How do I break a string in YAML over multiple lines? - string

In YAML, I have a string that's very long. I want to keep this within the 80-column (or so) view of my editor, so I'd like to break the string. What's the syntax for this?
In other words, I have this:
Key: 'this is my very very very very very very long string'
and I'd like to have this (or something to this effect):
Key: 'this is my very very very ' +
'long string'
I'd like to use quotes as above, so I don't need to escape anything within the string.

There are 5 6 NINE (or 63*, depending how you count) different ways to write multi-line strings in YAML.
TL;DR
Use > most of the time: interior line breaks are stripped out, although you get one at the end:
key: >
Your long
string here.
Use | if you want those linebreaks to be preserved as \n (for instance, embedded markdown with paragraphs).
key: |
### Heading
* Bullet
* Points
Use >- or |- instead if you don't want a linebreak appended at the end.
Use "..." if you need to split lines in the middle of words or want to literally type linebreaks as \n:
key: "Antidisestab\
lishmentarianism.\n\nGet on it."
YAML is crazy.
Block scalar styles (>, |)
These allow characters such as \ and " without escaping, and add a new line (\n) to the end of your string.
> Folded style removes single newlines within the string (but adds one at the end, and converts double newlines to singles):
Key: >
this is my very very very
long string
→ this is my very very very long string\n
Extra leading space is retained and causes extra newlines. See note below.
Advice: Use this. Usually this is what you want.
| Literal style
turns every newline within the string into a literal newline, and adds one at the end:
Key: |
this is my very very very
long string
→ this is my very very very\nlong string\n
Here's the official definition from the YAML Spec 1.2
Scalar content can be written in block notation, using a literal style (indicated by “|”) where all line breaks are significant. Alternatively, they can be written with the folded style (denoted by “>”) where each line break is folded to a space unless it ends an empty or a more-indented line.
Advice: Use this for inserting formatted text (especially Markdown) as a value.
Block styles with block chomping indicator (>-, |-, >+, |+)
You can control the handling of the final new line in the string, and any trailing blank lines (\n\n) by adding a block chomping indicator character:
>, |: "clip": keep the line feed, remove the trailing blank lines.
>-, |-: "strip": remove the line feed, remove the trailing blank lines.
>+, |+: "keep": keep the line feed, keep trailing blank lines.

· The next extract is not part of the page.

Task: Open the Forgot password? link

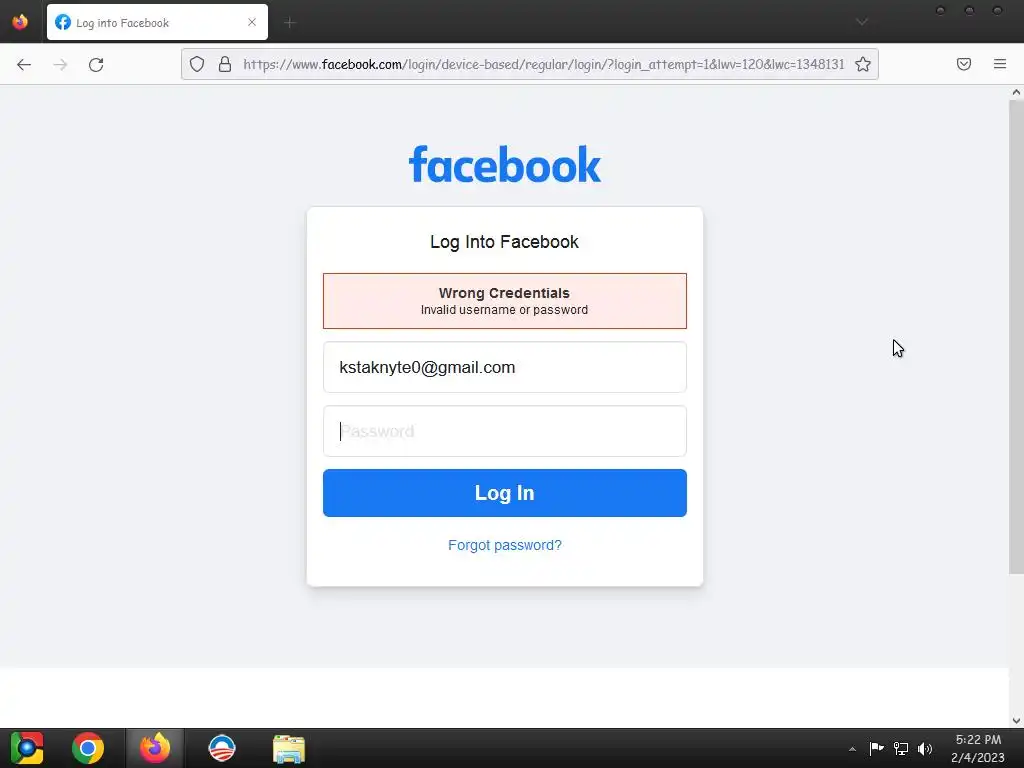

"Flow" scalar styles ( , ", ')
These have limited escaping, and construct a single-line string with no new line characters. They can begin on the same line as the key, or with additional newlines first, which are stripped. Doubled newline characters become one newline.
plain style (no escaping, no # or : combinations, first character can't be ", ' or many other punctuation characters ):
Key: this is my very very very
long string
Advice: Avoid. May look convenient, but you're liable to shoot yourself in the foot by accidentally using forbidden punctuation and triggering a syntax error.

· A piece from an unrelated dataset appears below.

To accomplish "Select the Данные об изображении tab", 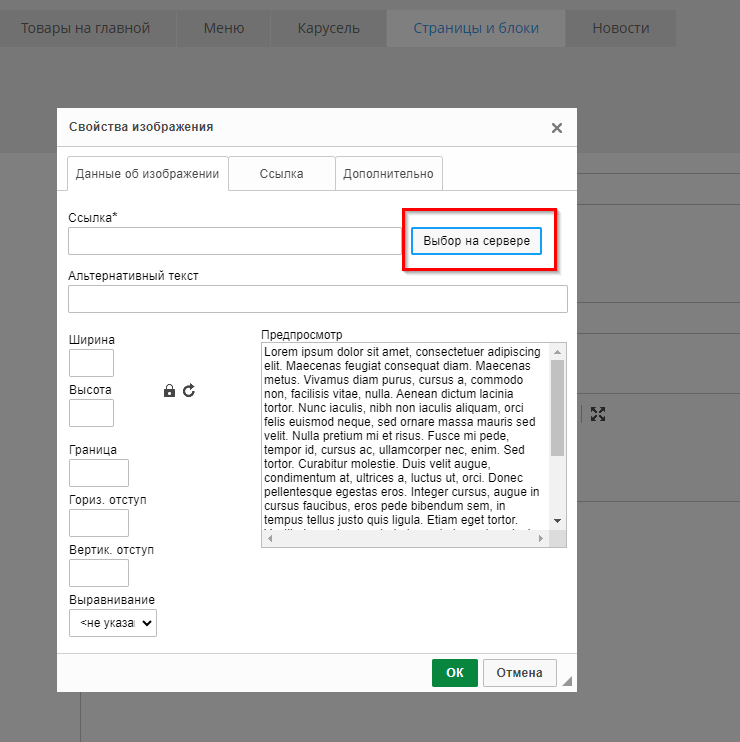I will coord(147,173).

double-quoted style (\ and " must be escaped by \, newlines can be inserted with a literal \n sequence, lines can be concatenated without spaces with trailing \):
Key: "this is my very very \"very\" loooo\
ng string.\n\nLove, YAML."
→ "this is my very very \"very\" loooong string.\n\nLove, YAML."

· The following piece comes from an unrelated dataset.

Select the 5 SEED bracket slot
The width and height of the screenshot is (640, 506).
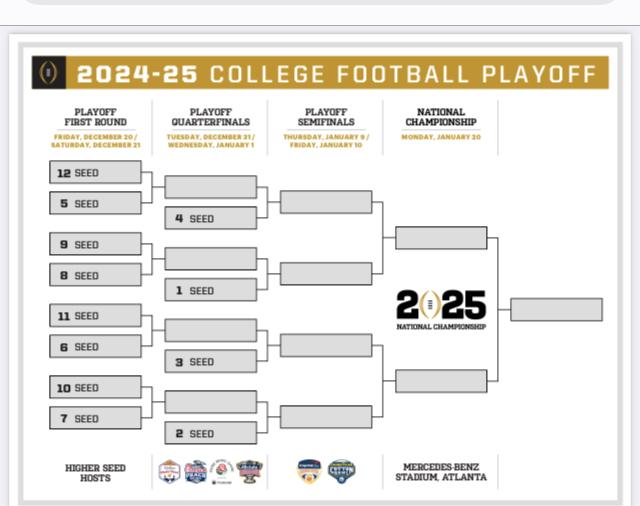pos(95,203)
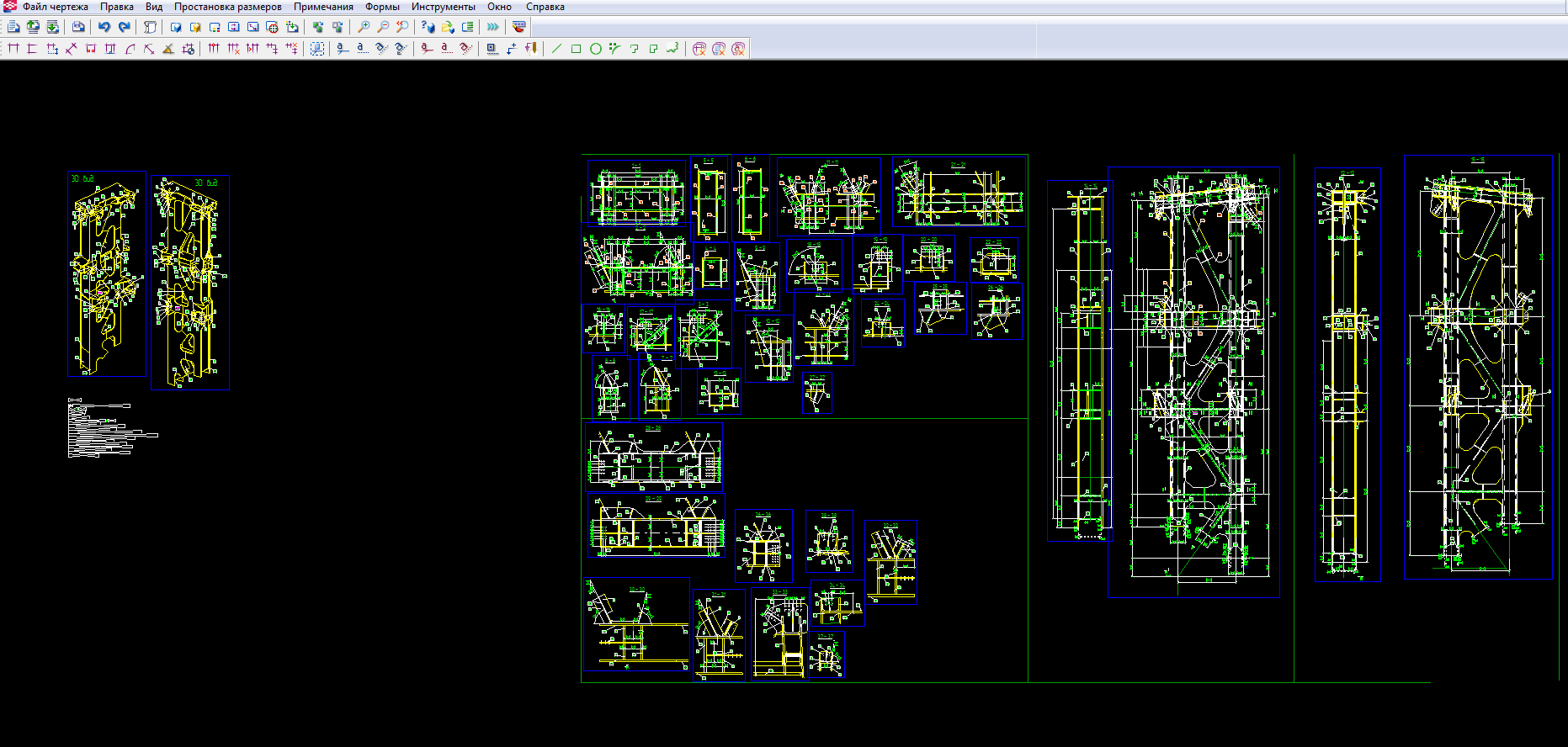
Task: Open the Простановка размеров menu
Action: pyautogui.click(x=227, y=7)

Advice: Use in very specific situations. This is the only way you can break a very long token (like a URL) across lines without adding spaces. And maybe adding newlines mid-line is conceivably useful.
single-quoted style (literal ' must be doubled, no special characters, possibly useful for expressing strings starting with double quotes):
Key: 'this is my very very "very"
long string, isn''t it.'
→ "this is my very very \"very\" long string, isn't it."
Advice: Avoid. Very few benefits, mostly inconvenience.
Block styles with indentation indicators
Just in case the above isn't enough for you, you can add a "block indentation indicator" (after your block chomping indicator, if you have one):
- >8
My long string
starts over here
- |+1
This one
starts here
Note: Leading spaces in Folded style (>)
If you insert extra spaces at the start of not-the-first lines in Folded style, they will be kept, with a bonus newline. (This doesn't happen with flow styles.) Section 6.5:
In addition, folding does not apply to line breaks surrounding text lines that contain leading white space. Note that such a more-indented line may consist only of such leading white space.
- >
my long
string
many spaces above
- my long
string
many spaces above
→ ["my long\n string\n \nmany spaces above\n","my long string\nmany spaces above"]
Summary
In this table, _ means space character. \n means "newline character" (\n in JavaScript) except under "Other features". "Leading space" applies after the first line (which establishes the indent)
>
|
"
'
>-
>+
|-
|+
Spaces/newlines converted as:
Trailing space →
_
_
_
_
_
_
Leading space →
\n_
\n_
\n_
\n_
\n_
\n_
Single newline →
_
\n
_
_
_
_
_
\n
\n
Double newline →
\n
\n\n
\n
\n
\n
\n
\n
\n\n
\n\n
Final newline →
\n
\n
\n
\n
Final double newline →
\n\n
\n\n
How to create a literal:
Single quote
'
'
'
'
''
'
'
'
'
Double quote
"
"
"
\"
"
"
"
"
"
Backslash
\
\
\
\\
\
\
\
\
\
Other features
In-line newlines with \n
🚫
🚫
🚫
✅
🚫
🚫
🚫
🚫
🚫
Spaceless newlines with \
🚫
🚫
🚫
✅
🚫
🚫
🚫
🚫
🚫
# or : in value
✅
✅
🚫
✅
✅
✅
✅
✅
✅
Can start on sameline as key
🚫
🚫
✅
✅
✅
🚫
🚫
🚫
🚫
Examples
Note the trailing spaces on the line before "spaces."
- >
very "long"
'string' with
paragraph gap, \n and
spaces.
- |
very "long"
'string' with
paragraph gap, \n and
spaces.
- very "long"
'string' with
paragraph gap, \n and
spaces.
- "very \"long\"
'string' with
paragraph gap, \n and
s\
p\
a\
c\
e\
s."
- 'very "long"
''string'' with
paragraph gap, \n and
spaces.'
- >-
very "long"
'string' with
paragraph gap, \n and
spaces.
[
"very \"long\" 'string' with\nparagraph gap, \\n and spaces.\n",
"very \"long\"\n'string' with\n\nparagraph gap, \\n and \nspaces.\n",
"very \"long\" 'string' with\nparagraph gap, \\n and spaces.",
"very \"long\" 'string' with\nparagraph gap, \n and spaces.",
"very \"long\" 'string' with\nparagraph gap, \\n and spaces.",
"very \"long\" 'string' with\nparagraph gap, \\n and spaces."
]
*2 block styles, each with 2 possible block chomping indicators (or none), and with 9 possible indentation indicators (or none), 1 plain style and 2 quoted styles: 2 x (2 + 1) x (9 + 1) + 1 + 2 = 63
Some of this information has also been summarised here.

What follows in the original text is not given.